Белла. 1910-е. Бумага, тушь.
Моя мастерская помещалась в нашем же дворе, в комнате, которую я снимал у Явичей. Проходить туда надо было через кухню и хозяйскую столовую, где сидел сам хозяин, торговец кожей, высокий бородатый старик, — сидел за столом и пил чай.
Когда я шел мимо, он чуть поворачивал в мою сторону голову: «День добрый».
Мне же при виде накрытого стола с лампой и двумя тарелками — из одной выглядывала здоровенная кость — делалось неловко.
Дочь его — перезревшая, чернявая и некрасивая девушка, с широкой, но какой-то странной улыбкой.
Волосы у нее, как у ангела на иконе, глаза застенчиво поблескивают.
Завидев меня, она старалась прикрыть лицо платком или краем скатерти.
Мою комнату заливал густо-синий свет из единственного окна. Он шел издалека: с холма, на котором стояла церковь.
Этот пригорок с церковью я не раз и всегда с удовольствием изображал на своих картинах.

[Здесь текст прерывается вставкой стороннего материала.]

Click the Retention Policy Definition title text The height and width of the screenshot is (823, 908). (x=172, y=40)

Вхожу, бросаюсь на кровать. Вокруг все то же: картины по стенам, неровный пол, убогий стол и стул, и везде пылища.
Тихонько, одним мизинчиком стучится в дверь Белла.
Она прижимает к груди большой букет из веток рябины: сине-зеленые листья и красные капельки ягод.

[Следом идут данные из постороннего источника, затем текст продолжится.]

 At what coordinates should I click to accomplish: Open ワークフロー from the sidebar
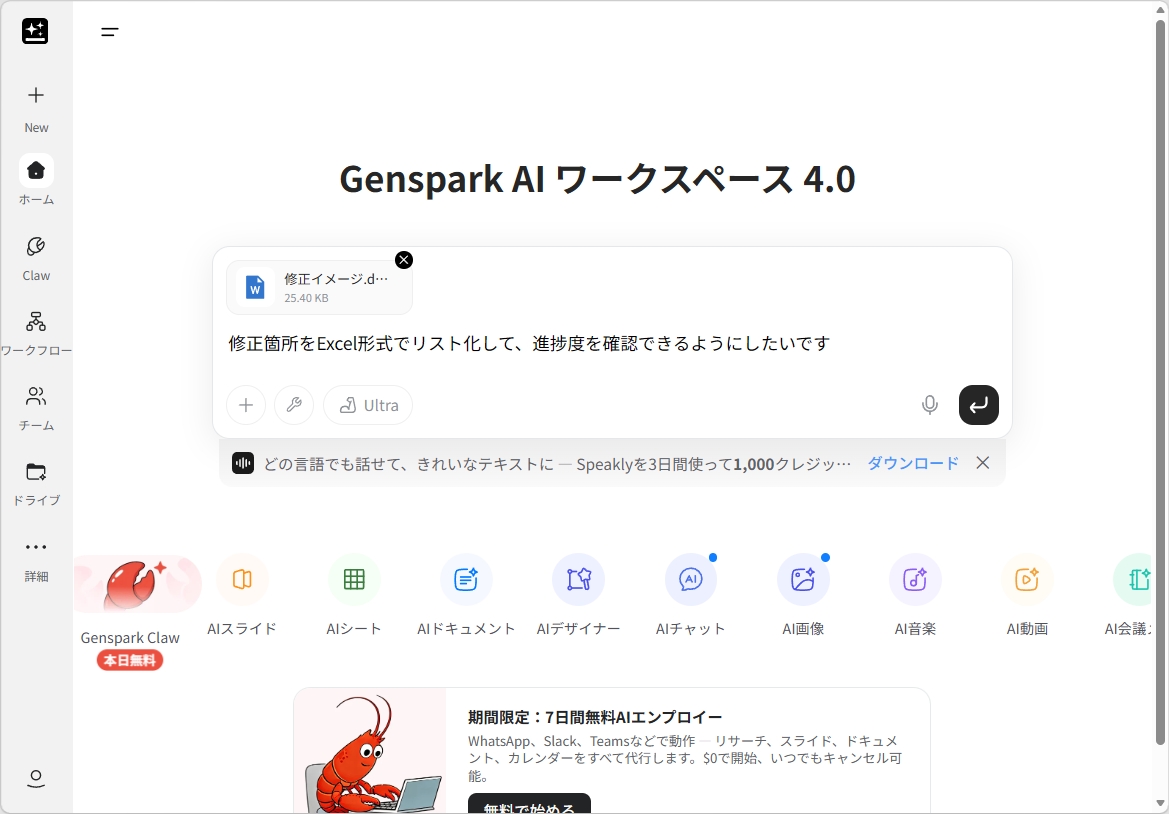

— Спасибо, вот спасибо! — говорю я.
Да что слова!
В комнате темно. Я целую Беллу.
Передо мной уже выстраивается натюрморт.
Белла мне позирует. Лежит обнаженная — я вижу белизну и округлость.
Невольно делаю к ней шаг. Признаюсь, в первый раз я вижу обнаженное женское тело.

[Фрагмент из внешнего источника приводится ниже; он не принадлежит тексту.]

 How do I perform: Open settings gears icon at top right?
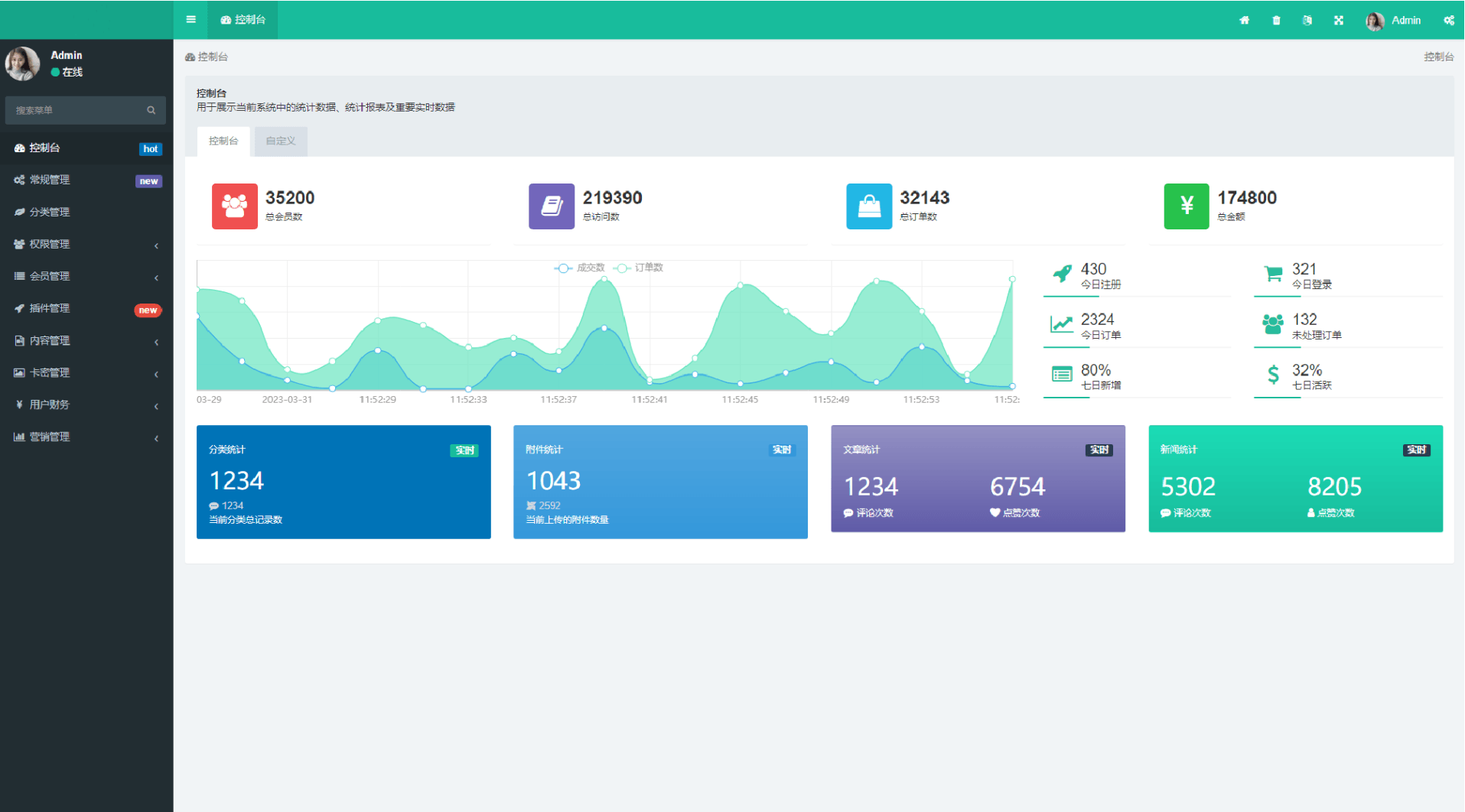tap(1449, 21)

Хотя она была уже почти моя невеста, я все боялся подойти, коснуться, потрогать это сокровище.
Так смотришь на блюдо с роскошным кушаньем.
Я написал с нее этюд и повесил на стену.
На другой день его узрела мама.
— Это что же такое?
Голая женщина, груди, темные соски.
Мне стыдно, маме тоже.
— Убери этот срам, — говорит мама.
— Мамочка! Я тебя очень люблю, но… Разве ты никогда не видела себя раздетой? Ну, вот и я просто смотрю и рисую. Только и всего.
Однако я послушался. Снял обнаженную и повесил другую картину — какой-то пейзаж с процессией.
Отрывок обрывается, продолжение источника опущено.